Podía acompañar aquel ritual con una cerveza, un cigarrillo o simplemente con nada, lo importante era disfrutar la música sin prisa. Porque sí, escuchar un vinilo implica paciencia, desconectarse del mundo y sus distractores. Me atrevo a decir que ese es un acto de rebeldía poderoso en una época donde se nos obliga a andar a mil por hora, atrapados en una rapidez insulsa que desprecia detenerse en los detalles y reduce la música a un producto desechable. Es, como anoté en Facebook, detenerse en cada instrumento, en lo que dicen las letras de las canciones más allá de lo obvio, en los instrumentos y su ejecución, en la artesanía de la producción, en los silencios y lo reveladores que son. Es detenerse en la música. Ni qué decir de comprar vinilos: es salir a la ciudad, caminarla, sentirla, padecerla, vivirla, meterse a sus lugares ocultos hasta encontrar un disco que alguien escuchó en su habitación, en una noche de lluvia o en una tarde de sol, cuando tenía todas las preguntas y ninguna respuesta, y la música no era más que su compañía. Sí, ese disco que ya nadie más volvió a escuchar, ahora lo escuchará uno con todas las preguntas y ninguna pregunta, pero con la certeza de que la vida girará a 33, 45 o 78 revoluciones por minuto.

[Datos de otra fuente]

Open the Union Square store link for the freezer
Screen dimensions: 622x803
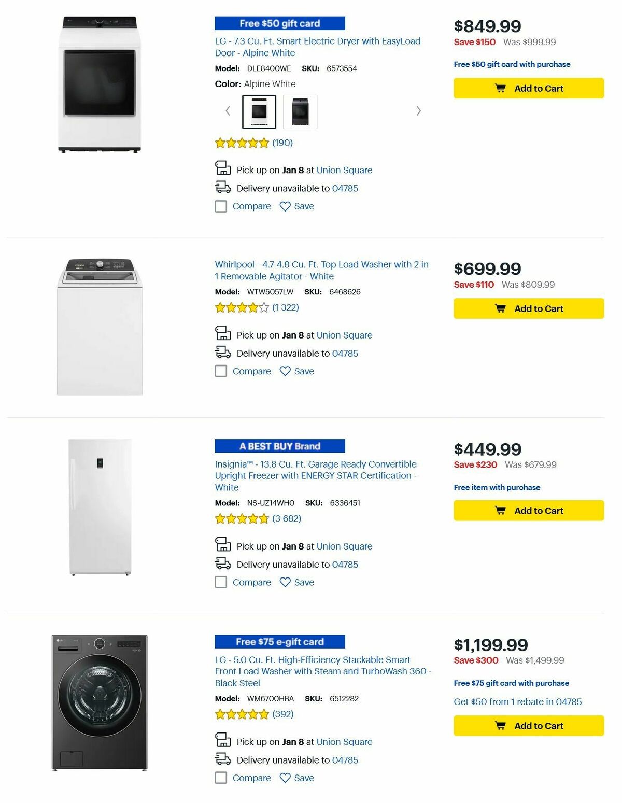point(344,546)
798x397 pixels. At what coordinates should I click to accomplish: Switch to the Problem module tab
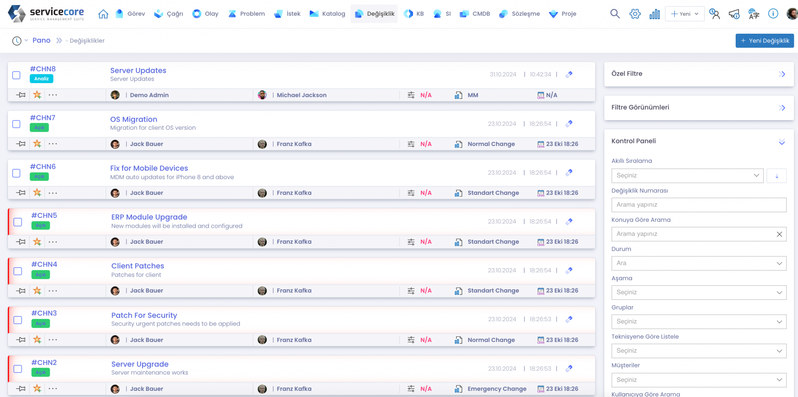[x=246, y=14]
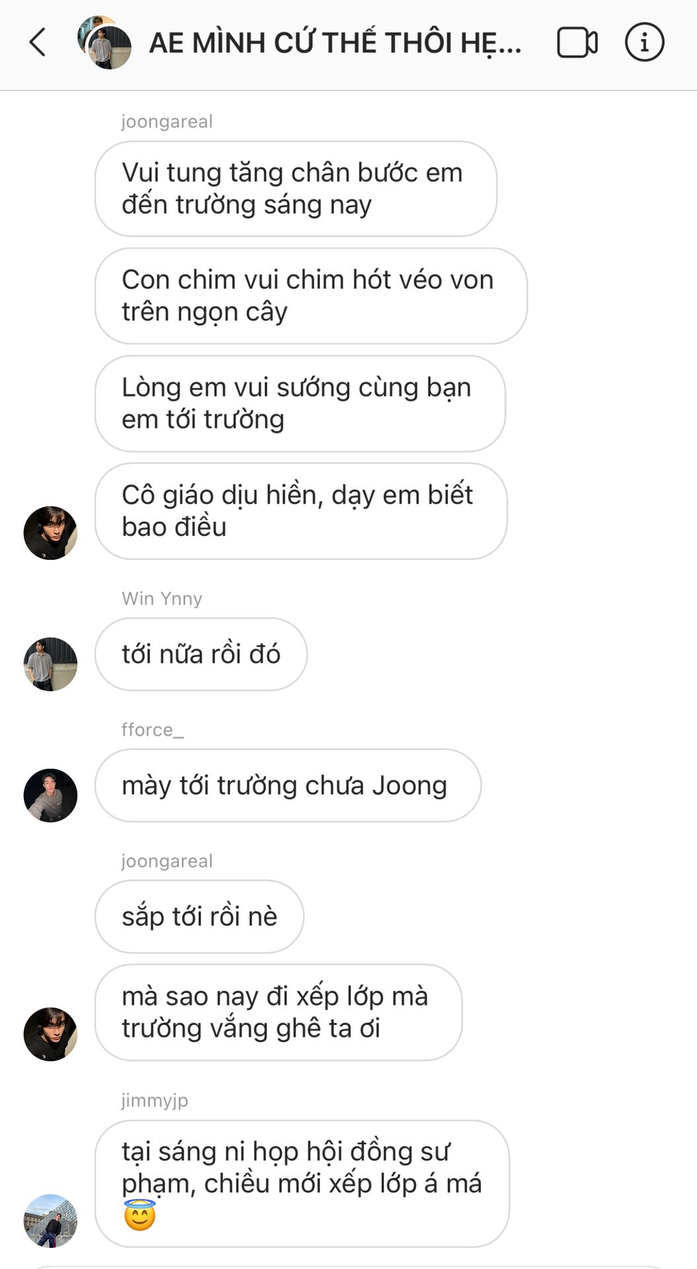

A unos pocos meses de haberme convertido en un coleccionista más, puedo decir que fue una buena decisión, aunque todavía escucho música en YouTube y Spotify. De hecho, las sendas y bizantinas discusiones de que el vinilo es superior frente a los demás formatos me tienen sin cuidado y solo me limito a disfrutarlo con la misma fascinación como cuando en mi casa, siendo un niño, mis papás ponían a girar su tornamesa a ritmo de salsa y vallenato. Todavía no tengo todos los vinilos del mundo y mi colección se ha ido construyendo de a pocos, pero cada domingo por la noche o cada que termino mis labores, me desconecto de todo, saco mis discos y uno tras otro los escucho mientras el scratch retumba en mis oídos como las olas del mar. Entonces, recuerdo este fragmento de La nostalgia del melómano, esa bella novela de Juan Carlos Garay que bien le hace honor a todos los melómanos del mundo que se resisten a guardar sus joyas de acetato y que dice así: 

        - A mí me encanta el ruido de la aguja de diamante cuando toca el acetato de vinilo, ese pop, ese scratch, ese hiss que llena la sala unos segundos antes de que empiece la música, ese borboteo suave que alcanza a oírse al tiempo con los primeros compases, ese tono natural, ese sonido imperfecto pero sin artificios, esa música que hace roce con el vinilo.